La sage-femme offre également une supervision et des soins ainsi que des conseils à tous les stades de l’évènement y compris dans la période post-partum. Son rôle s’étend naturellement aux soins à donner au nouveau-né. Ses capacités vont des soins préventifs, à la détection d’éventuelles conditions anormales chez la mère ou l’enfant et elle doit connaître les mesures d’urgence dans l’attente de la prise en charge par le médecin, si nécessaire.
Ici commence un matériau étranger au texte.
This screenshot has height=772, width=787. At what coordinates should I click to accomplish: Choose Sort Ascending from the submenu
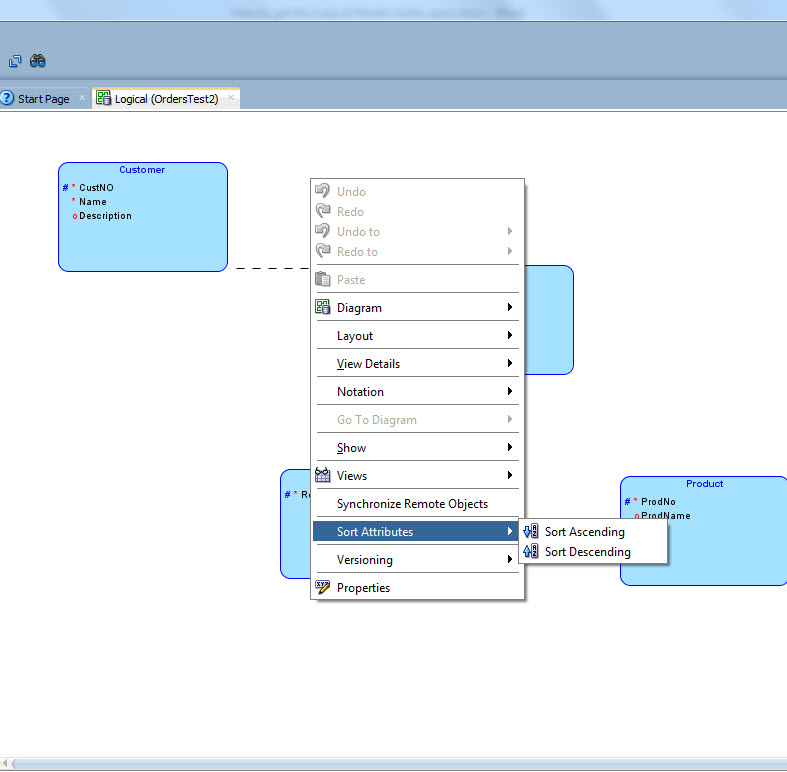click(584, 532)
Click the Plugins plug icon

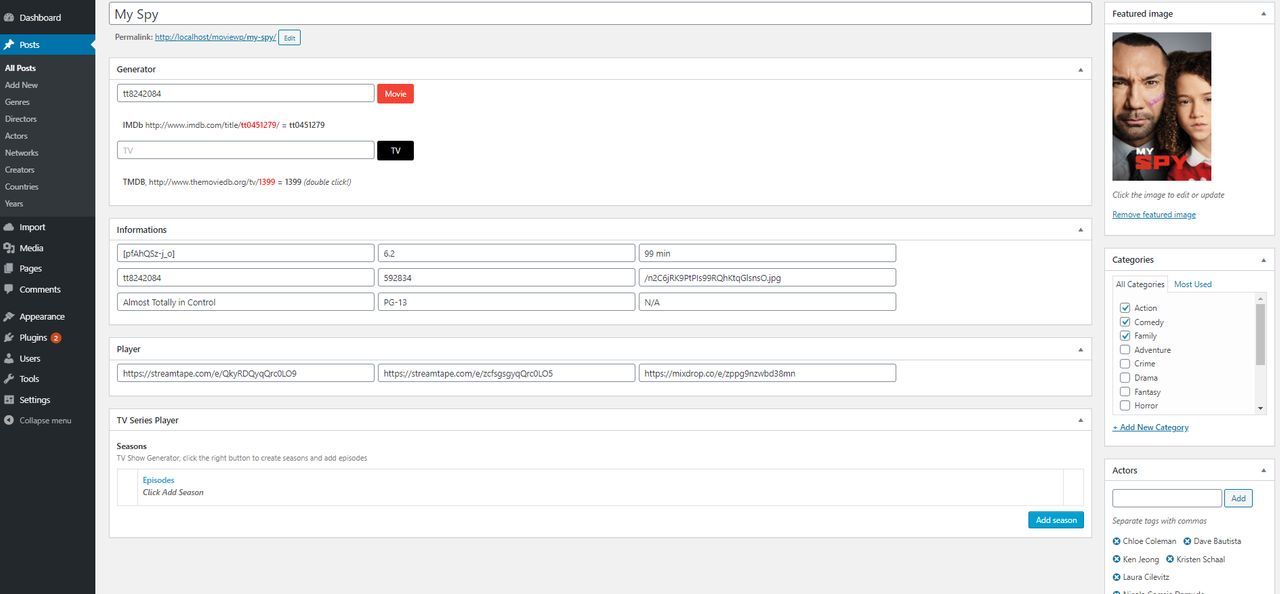coord(9,338)
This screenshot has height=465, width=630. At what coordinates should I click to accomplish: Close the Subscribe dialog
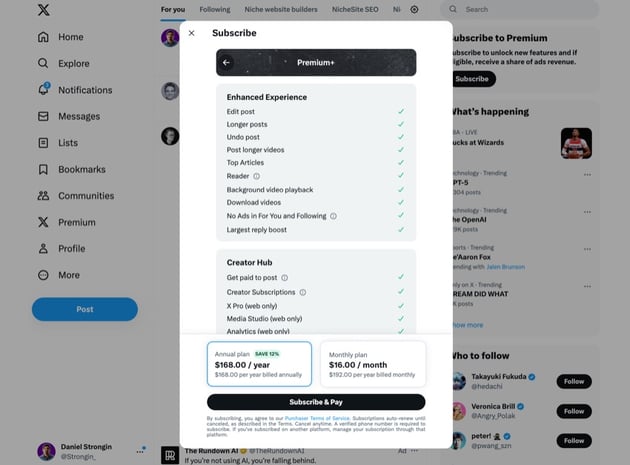(x=192, y=33)
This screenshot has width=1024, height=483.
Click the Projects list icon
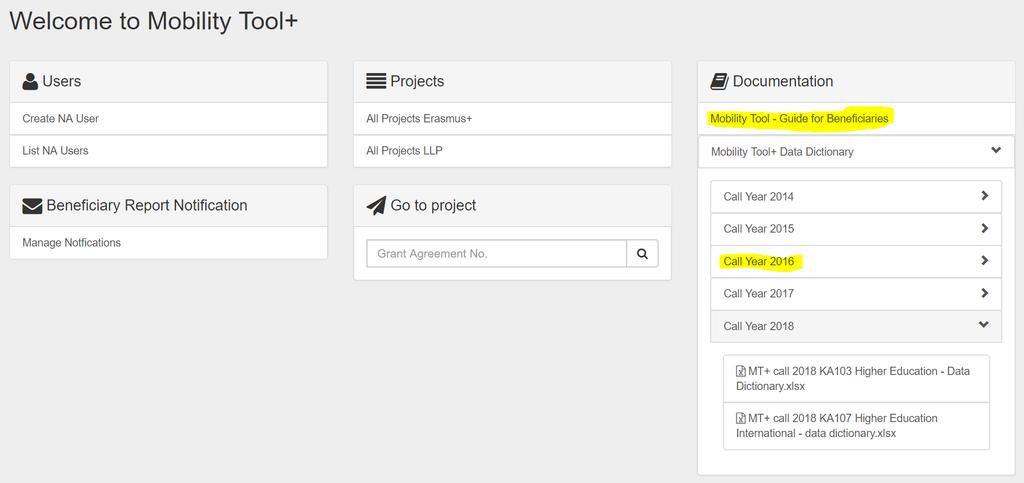point(376,81)
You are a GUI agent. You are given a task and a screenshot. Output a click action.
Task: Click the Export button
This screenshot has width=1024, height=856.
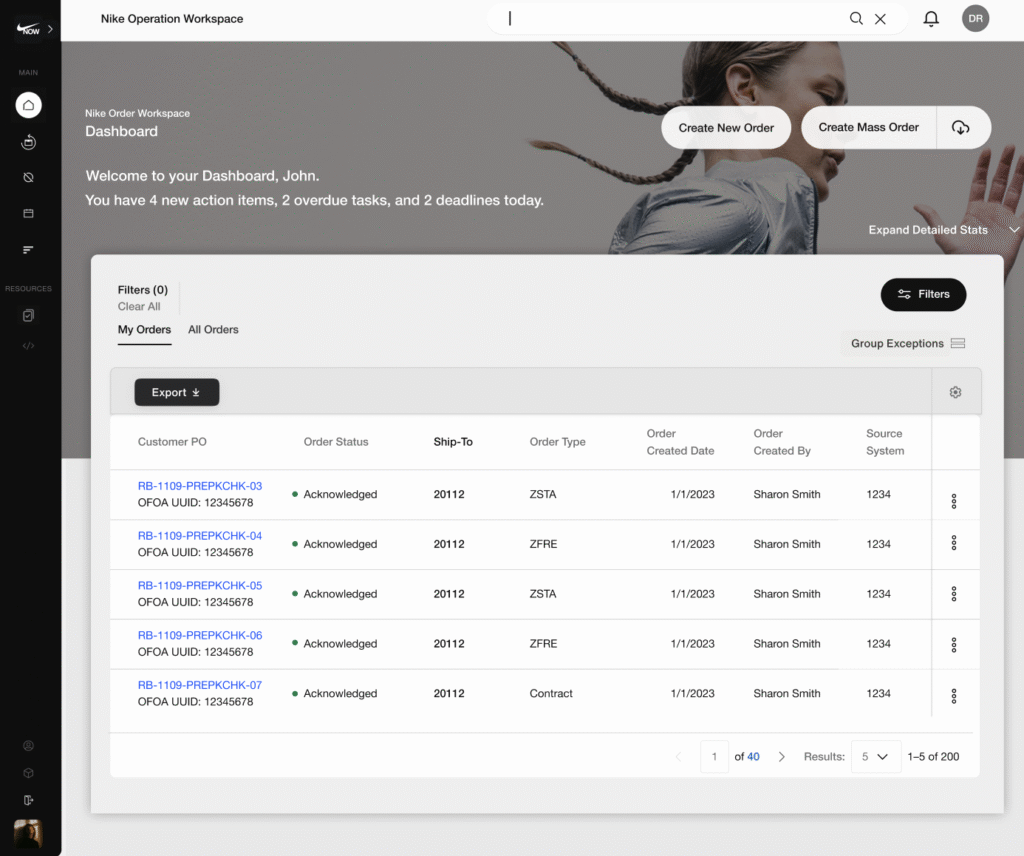[x=176, y=393]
Elle a toujours eu aussi un rôle d’éducation sanitaire, fondamental pour éviter les complications après la naissance, les risques d’infections souvent, dans les temps anciens, liés au manque de connaissance et à un concept de l’hygiène assez limité. De son activité dans les villages, elle a aujourd’hui sa place comme professionnel reconnu en milieu hospitalier, en clinique, en cabinet libéral et elle agit également au domicile.
Au vu de nos connaissances, la figure de la sage-femme existe depuis l’Antiquité. On dit que « la sage-femme est celle qui donne la sagesse aux femmes en les aidant à devenir mères ». Cela a toujours était un rôle féminin, mais aujourd’hui les hommes se sont approchés de cette activité. Depuis 1982, la profession leur a été ouverte. On les appelle davantage « maïeuticiens » que sagefemme, même si l’appellation est aujourd’hui correcte pour un homme car le mot sage-femme est un mot épicène et devrait donc s’écrire « sagefemme ». Un terme épicène est un mot qui ne varie pas selon le genre. Que cela plaise ou non, les hommes peuvent revendiquer le terme de sache femme !
Quel que soit le nom qu’on lui attribue il n’en reste pas moins que cette profession a été et reste fondamentale dans l’accompagnement de la vie. Amanda Castello
Merci Amanda d'élargir la portée de cette capsule en nous partageant tes connaissances.
Amanda Castello est juriste de formation, spécialisée en sciences politiques. Elle a longtemps œuvré dans le domaine des droits humains et signe avec « Calmer sa peine » un ouvrage qui donne de précieux conseils pour faire face aux deuils qui jalonnent nos existences.
Mon arrière grand-mère était sage-femme. Probablement en 1905, elle a dû partir en pleine nuit pour un accouchement, laissant seuls son mari et son fils Benoit, 7 ans. Celui-ci, laissé à lui-même le matin, a grimpé l’échelle du galetas qui n’avait pas de balustrade, est tombé de trois étages sur une dalle de pierre et est décédé dans la soirée. Rongée de culpabilité, mon arrière-grand-maman est morte quelques années après dans de terribles douleurs, car il n’y avait pas de médecin disponible pour monter à Vercorin à dos de mulet. Cette tragédie a hanté toute la famille. Mon grand-père, qui avait 13-14 ans à ce moment-là et qui était à l’alpage, le pleurait encore avant son décès à 98 ans. La maison et la dalle de pierre existent toujours, et l’escalier du galetas est bien protégée.
Oh ! un commentaire comme on les aime : l'écho que la capsule éveille chez le lecteur. Merci Renée Danielle.
Eh bien!!! On en apprend des choses. Vraiment intéressant... tant le protocole de la séance que son interprétation.